FIG. 1 is a schematic view of an Ln oxide-containing coating-coated silicon carbide material coated with a rare earth chromite of the present invention.

 ──────────────────────────────────────────────────続 き Continued on the front page (72) Inventor Riki Fujiwara 10 Nagoya Aerospace System Works, Minato-ku, Nagoya-shi, Aichi Prefecture Mitsubishi Heavy Industries, Ltd. 8-1-chome, Mitsubishi Heavy Industries, Ltd. (72) Inventor Ken Ogura 1-8-1, Koura, Kanazawa-ku, Yokohama-shi, Kanagawa, Japan 1-8-1, Yukiura, Kanazawa-ku, Mitsubishi-shi Basic Technology Research Laboratory, Mitsubishi Heavy Industries, Ltd. (72) Inventor Kei Hiroshi Notomi 5-717-1, Fukahori-cho, Nagasaki-shi, Nagasaki Sanishi Heavy Industries, Ltd.
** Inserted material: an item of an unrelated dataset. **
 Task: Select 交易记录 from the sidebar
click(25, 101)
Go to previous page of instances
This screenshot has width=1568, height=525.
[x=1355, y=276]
Yasuyuki 5-7-1, Fukabori-cho, Nagasaki-shi, Nagasaki Pref.

Claims (5)

[Claims] 1. A surface of a silicon carbide material coated with an oxide of a lanthanoid-based rare earth element (including yttrium) or a composite oxide of a lanthanoid-based rare earth element (including yttrium) and silicon, and a lanthanoid A high-emissivity lanthanoid-based rare-earth oxide-containing silicon-coated silicon carbide material characterized by being coated with a complex oxide containing a rare earth element (including yttrium) and chromium to improve the surface emissivity. 2. The composition of a composite oxide containing a lanthanoid-based rare earth element (including yttrium) and chromium,
40 to 50 mol% of oxide of lanthanoid rare earth element (including yttrium) and 35 to 50% of chromium oxide
The high-emissivity lanthanoid-based rare-earth-element-oxide-containing coated silicon carbide material according to claim 1, wherein the content is 60 mol%, the content of magnesium oxide is 15 mol% or less, and the content of calcium oxide is 10 mol% or less. 3. The silicon carbide material is a carbon material whose surface is covered with silicon carbide.
2. The silicon carbide material coated with a high-emissivity lanthanoid-based rare earth element oxide-containing film according to item 1. 4. The silicon carbide material coated with a high-emissivity lanthanoid-based rare earth oxide-containing coating according to claim 3, wherein the carbon material is a carbon / carbon composite. 5. A composite oxide containing the lanthanoid-based rare earth element (including yttrium) and chromium on the outermost surface of the silicon carbide material coated with a lanthanoid-based rare earth element oxide according to any one of claims 1 to 4. A method for producing a silicon carbide material coated with a high-emissivity lanthanoid-based rare earth element oxide-containing coating, characterized in that the material is coated by a plasma spraying method.